ÜCRETLER BASKILANIP KRİZİN YÜKÜ EMEKÇİLERE YIKILDI

Ekonomi yönetiminin yılsonu enflasyon beklentisini yüzde 8,5’a indirdiğini ve bu rakamın da tamamen hayal olduğunu belirten Aydoğuş, sözlerini şöyle sürdürdü:
“Bu enflasyon beklentisinin gerçekleşmesi olanaklı değil. Birkaç nedenle. TÜFE ile birlikte Yİ-ÜFE’deki (yurtiçi üretici fiyat endeksi) gelişmeler de açıklandı. Üretici fiyatlarında da belirgin bir artış eğilimi var. Üretici fiyatlarındaki artış oranı (üretici enflasyonu) geçen yıl Ocak ayında artık yüzde 0,45 iken, bu yıl bu rakam yüzde 1,84. Bu üretim maliyetlerin arttığına işaret ediyor. İthalata çok bağımlı bir ülke Türkiye. İthal fiyatlar arttığı için üretim maliyetleri de arttı. Bu maliyet artışları dolayısıyla tüketici fiyatlarına da yansıdı ve önümüzdeki aylarda da yansımaya devam edecek. Maliyetlerin artçı şoku demek lazım buna. Türkiye’nin son bir buçuk yılda yaşadığı yüksek enflasyonun arkasında ne var derseniz, maliyet enflasyonu var derim. Kurda yaşanan yüksek artışlar nedeniyle ithal edilen bütün ürünlerin fiyatı arttı. Türkiye ekonomisi ithalata, özellikle de ara mal ithalatına çok bağımlı olduğundan üretim maliyetleri de arttı. Bu maliyet artışları tüketici fiyatlarının bir kısmına yansıdı ve yansımaya devam edecek. Üretici fiyatlarındaki artışları aylık bazda baktığımızda 2018’in son aylarında yüzde 40’larin üzerine bile çıktı. Buna karşılık enflasyon oranındaki artışlar daha sınırlı kaldı. Bundaki en önemli etken üretim maliyetinin en önemli kaynaklarından birisi olan ücretlerin reel olarak gerilemiş olmasıdır. Ücretlerdeki artış enflasyonun çok gerisinde kaldığı için giderek açılan bir ücret-enflasyon sarmalının oluşması söz konusu olmadı. Uzun lafın kısası ücretler baskılanıp krizin yükü her zaman olduğu gibi emekçilere yıkıldığından patlayan bir enflasyon yaşamadık.”

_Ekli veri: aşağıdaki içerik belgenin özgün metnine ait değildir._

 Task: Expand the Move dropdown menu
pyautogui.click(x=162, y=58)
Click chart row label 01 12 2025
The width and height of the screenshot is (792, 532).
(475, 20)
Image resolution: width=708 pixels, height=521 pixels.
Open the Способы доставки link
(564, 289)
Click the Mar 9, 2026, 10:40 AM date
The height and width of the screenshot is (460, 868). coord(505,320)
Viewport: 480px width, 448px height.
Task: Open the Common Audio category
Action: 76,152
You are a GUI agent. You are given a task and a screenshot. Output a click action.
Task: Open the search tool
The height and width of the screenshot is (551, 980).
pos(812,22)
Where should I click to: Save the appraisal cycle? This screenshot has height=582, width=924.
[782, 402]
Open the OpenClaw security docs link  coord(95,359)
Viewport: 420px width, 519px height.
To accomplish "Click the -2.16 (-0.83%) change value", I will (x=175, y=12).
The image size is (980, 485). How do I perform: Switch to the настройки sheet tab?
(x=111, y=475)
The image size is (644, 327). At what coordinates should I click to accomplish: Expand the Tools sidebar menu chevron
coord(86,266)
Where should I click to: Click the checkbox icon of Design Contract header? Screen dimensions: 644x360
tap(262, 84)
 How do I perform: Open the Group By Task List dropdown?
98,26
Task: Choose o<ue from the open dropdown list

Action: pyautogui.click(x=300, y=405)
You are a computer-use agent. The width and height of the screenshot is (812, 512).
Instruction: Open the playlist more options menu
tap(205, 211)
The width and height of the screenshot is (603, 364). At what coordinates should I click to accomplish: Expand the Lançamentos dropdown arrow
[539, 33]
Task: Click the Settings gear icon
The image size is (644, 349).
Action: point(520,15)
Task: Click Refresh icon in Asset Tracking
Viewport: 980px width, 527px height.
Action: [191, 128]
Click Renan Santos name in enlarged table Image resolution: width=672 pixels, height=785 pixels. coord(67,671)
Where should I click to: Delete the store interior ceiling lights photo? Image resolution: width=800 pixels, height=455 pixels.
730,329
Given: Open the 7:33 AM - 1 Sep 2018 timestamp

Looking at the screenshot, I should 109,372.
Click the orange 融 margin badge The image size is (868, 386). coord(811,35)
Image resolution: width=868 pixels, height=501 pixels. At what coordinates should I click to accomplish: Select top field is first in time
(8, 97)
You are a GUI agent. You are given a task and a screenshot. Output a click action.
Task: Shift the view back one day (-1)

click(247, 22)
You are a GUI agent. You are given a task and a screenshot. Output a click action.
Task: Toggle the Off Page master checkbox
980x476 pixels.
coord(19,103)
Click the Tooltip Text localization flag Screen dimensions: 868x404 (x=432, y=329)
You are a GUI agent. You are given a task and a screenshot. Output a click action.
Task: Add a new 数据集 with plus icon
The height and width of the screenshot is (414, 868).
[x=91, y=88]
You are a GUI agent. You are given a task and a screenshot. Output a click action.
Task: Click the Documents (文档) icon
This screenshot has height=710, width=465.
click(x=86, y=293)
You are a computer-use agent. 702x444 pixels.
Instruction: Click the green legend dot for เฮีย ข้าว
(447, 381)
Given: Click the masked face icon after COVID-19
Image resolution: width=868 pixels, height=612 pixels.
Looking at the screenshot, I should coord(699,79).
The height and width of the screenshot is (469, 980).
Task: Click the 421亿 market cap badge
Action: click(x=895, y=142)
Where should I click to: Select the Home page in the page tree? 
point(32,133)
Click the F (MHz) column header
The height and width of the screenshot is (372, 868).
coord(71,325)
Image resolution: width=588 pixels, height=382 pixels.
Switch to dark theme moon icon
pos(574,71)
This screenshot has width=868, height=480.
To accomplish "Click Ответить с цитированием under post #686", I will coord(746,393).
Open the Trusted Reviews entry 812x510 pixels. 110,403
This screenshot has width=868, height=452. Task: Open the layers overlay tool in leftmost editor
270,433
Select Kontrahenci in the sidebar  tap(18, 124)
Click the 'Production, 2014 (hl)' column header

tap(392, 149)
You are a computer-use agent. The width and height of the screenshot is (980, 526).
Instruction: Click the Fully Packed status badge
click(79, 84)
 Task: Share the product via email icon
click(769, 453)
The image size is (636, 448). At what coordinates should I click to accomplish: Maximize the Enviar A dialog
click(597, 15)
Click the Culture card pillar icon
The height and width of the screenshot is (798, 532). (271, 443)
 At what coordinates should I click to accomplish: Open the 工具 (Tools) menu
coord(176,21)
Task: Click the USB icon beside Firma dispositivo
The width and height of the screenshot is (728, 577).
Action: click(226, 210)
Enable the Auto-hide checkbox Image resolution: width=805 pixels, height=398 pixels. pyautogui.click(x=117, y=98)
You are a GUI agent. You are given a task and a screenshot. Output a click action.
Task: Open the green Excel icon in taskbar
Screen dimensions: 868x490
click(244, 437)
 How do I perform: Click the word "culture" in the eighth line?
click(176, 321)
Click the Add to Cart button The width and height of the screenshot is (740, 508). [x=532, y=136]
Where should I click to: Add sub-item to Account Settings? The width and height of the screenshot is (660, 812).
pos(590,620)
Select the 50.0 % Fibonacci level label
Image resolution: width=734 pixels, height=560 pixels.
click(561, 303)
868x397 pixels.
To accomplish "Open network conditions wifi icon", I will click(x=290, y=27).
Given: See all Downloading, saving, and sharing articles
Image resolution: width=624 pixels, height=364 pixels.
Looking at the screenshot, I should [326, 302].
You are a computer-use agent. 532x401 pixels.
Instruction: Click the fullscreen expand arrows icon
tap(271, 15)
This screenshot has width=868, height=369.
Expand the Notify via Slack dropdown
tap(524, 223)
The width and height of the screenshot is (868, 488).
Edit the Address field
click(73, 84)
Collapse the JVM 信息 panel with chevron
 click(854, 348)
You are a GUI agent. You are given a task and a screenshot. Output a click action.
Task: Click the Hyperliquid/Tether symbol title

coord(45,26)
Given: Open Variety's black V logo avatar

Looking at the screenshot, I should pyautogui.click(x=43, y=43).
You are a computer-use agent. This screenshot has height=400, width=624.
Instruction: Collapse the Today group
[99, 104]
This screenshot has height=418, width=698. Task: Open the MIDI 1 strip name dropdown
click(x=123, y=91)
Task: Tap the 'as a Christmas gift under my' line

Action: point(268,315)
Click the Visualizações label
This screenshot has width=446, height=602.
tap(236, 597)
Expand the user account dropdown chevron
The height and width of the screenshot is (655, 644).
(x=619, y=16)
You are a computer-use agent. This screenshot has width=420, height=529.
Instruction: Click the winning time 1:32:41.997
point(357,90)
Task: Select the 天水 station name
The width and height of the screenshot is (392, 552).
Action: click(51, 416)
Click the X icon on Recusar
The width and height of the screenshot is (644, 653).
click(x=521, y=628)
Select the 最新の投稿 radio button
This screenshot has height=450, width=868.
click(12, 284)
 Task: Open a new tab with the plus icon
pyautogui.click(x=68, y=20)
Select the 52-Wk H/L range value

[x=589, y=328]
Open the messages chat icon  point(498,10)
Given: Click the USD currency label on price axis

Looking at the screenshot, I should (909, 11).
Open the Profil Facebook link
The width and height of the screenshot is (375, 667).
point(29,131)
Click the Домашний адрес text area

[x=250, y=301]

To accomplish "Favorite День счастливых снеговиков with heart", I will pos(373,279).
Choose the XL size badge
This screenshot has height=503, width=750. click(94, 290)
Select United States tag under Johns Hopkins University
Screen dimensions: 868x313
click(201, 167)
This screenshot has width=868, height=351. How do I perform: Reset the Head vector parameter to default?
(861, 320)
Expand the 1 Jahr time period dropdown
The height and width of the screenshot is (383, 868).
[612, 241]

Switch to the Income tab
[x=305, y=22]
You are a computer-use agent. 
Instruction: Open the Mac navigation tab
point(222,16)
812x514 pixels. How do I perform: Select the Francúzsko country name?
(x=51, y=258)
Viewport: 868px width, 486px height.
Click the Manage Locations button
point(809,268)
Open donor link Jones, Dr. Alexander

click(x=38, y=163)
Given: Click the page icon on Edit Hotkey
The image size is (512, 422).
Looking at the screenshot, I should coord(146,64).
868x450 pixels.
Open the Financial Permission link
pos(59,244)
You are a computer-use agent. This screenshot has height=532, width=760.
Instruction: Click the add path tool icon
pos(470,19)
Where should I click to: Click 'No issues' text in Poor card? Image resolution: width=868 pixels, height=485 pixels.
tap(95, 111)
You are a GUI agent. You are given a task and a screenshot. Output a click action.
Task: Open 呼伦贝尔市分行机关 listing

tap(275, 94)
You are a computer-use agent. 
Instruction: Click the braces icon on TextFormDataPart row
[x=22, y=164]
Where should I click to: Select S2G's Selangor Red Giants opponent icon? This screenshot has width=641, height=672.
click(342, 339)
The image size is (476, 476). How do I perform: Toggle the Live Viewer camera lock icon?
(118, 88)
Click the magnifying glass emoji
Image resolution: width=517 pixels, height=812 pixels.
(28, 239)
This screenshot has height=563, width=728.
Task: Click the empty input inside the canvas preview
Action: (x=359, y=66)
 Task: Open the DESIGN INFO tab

gida-fiyatlarindaki-artisin-durmasi-mumkun-degil-685767-1.

2020 YILI İÇİN YÜZDE 13 ENFLASYON ÖNGÖRÜSÜ

Aydoğuş, 2020 yılında enflasyonun bazı aylarda tek rakamlı olarak görülebileceğini, ama 2020 yılı için ortalama enflasyon beklentisinin çift haneli, yüzde 13’ün 1 puan üstünde veya altında olacağı yönünde olduğunu söyledi. Aydoğuş öngördüğü enflasyon beklentisini şu gerekçelere dayandırdı.

İlk olarak kurların tekrar hareketlendiğini ve ekonomiyi yönetenlerinde bundan çok şikâyetçi olmadığını kaydeden Aydoğuş, “İthalata bağlılığımızda herhangi bir değişiklik yok ve bağımlılık çok yüksek. Dolayısıyla yeni maliyet artışları olması kaçınılmaz. Bu artışlarda doğal olarak tüketici fiyatlarına yansıyacaktır” dedi.
İkinci olarak, gıda fiyatlarındaki artışın durmasının mümkün olmadığını kaydeden Aydoğuş, “Çünkü Türkiye tarımsal üretimi yeterince artıramıyor. Köylerin çoğu boşaldı. Eskisi gibi üretim yapan insanlar yok köylerde. Eskiden tarımsal üretime katılan büyük bir kitle artık üretim yapmıyor. Meralar tahrip edildi. Ekilebilir olduğu halde boş bırakılan milyonlarca hektar arazi var. Türkiye’nin kendi nüfusu artıyor ve buna birde göçmenler ve sığınmacılar eklendi. Bu insanların gıda talebi var. Gıda talebindeki küçük artışlar bile, eğer arzı artıramıyorsanız, çok ciddi fiyat artışlarına neden olur. Suriye sınırımıza yığılmış 1 milyona yakın potansiyel mülteci var. Demek ki, 2020’de de gıda talebinde çok ciddi bir artış olmasını bekliyoruz” diye konuştu.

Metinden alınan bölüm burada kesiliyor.